#### ÉNONCÉ:
Relevez toutes les personnes que l'appel à contributions sur la traduction, ci-dessous, désigne à la fois par un prénom et un nom.

Actualité
Appels à contributions
La traduction : une pratique transversale au service de l’enseignement des langues (El Affroun)

La traduction : une pratique transversale au service de l’enseignement des langues (El Affroun)

Publié le par Esther Demoulin (Source : BACHA)

Faculté des Lettres et des Langues
Laboratoire RIDILCA 

La traduction : une pratique transversale au service de l’enseignement des langues Responsables scientifiques

Dr Ibtissem Khellaf et Dr  Youcef Bacha

Dates du colloque : 14 et 15 novembre 2023

 


Argumentaire

Si la pierre de Rosette n’avait pas contenu la traduction d’un texte écrit en hiéroglyphes et en démotique, Champollion ne serait parvenu à les déchiffrer.

#### DONNÉES FOURNIES:

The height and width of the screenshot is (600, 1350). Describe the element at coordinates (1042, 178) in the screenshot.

---

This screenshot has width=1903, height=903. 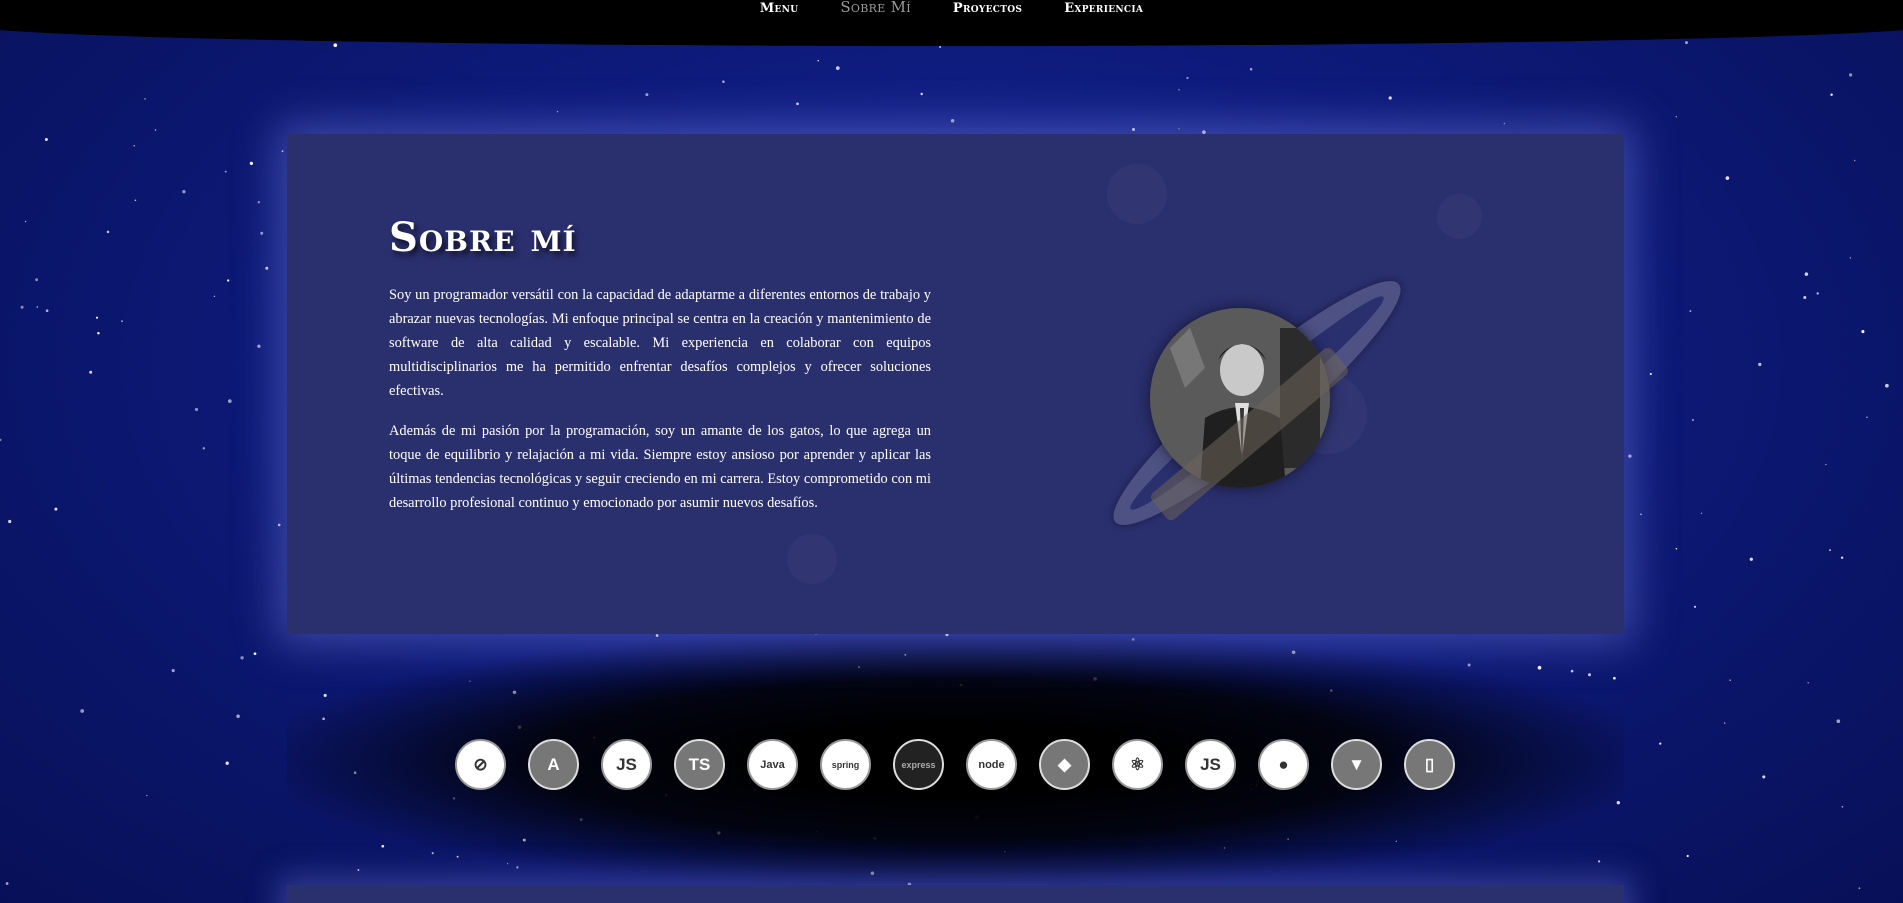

#### CORRIGÉ:
Esther Demoulin, Ibtissem Khellaf et Youcef Bacha.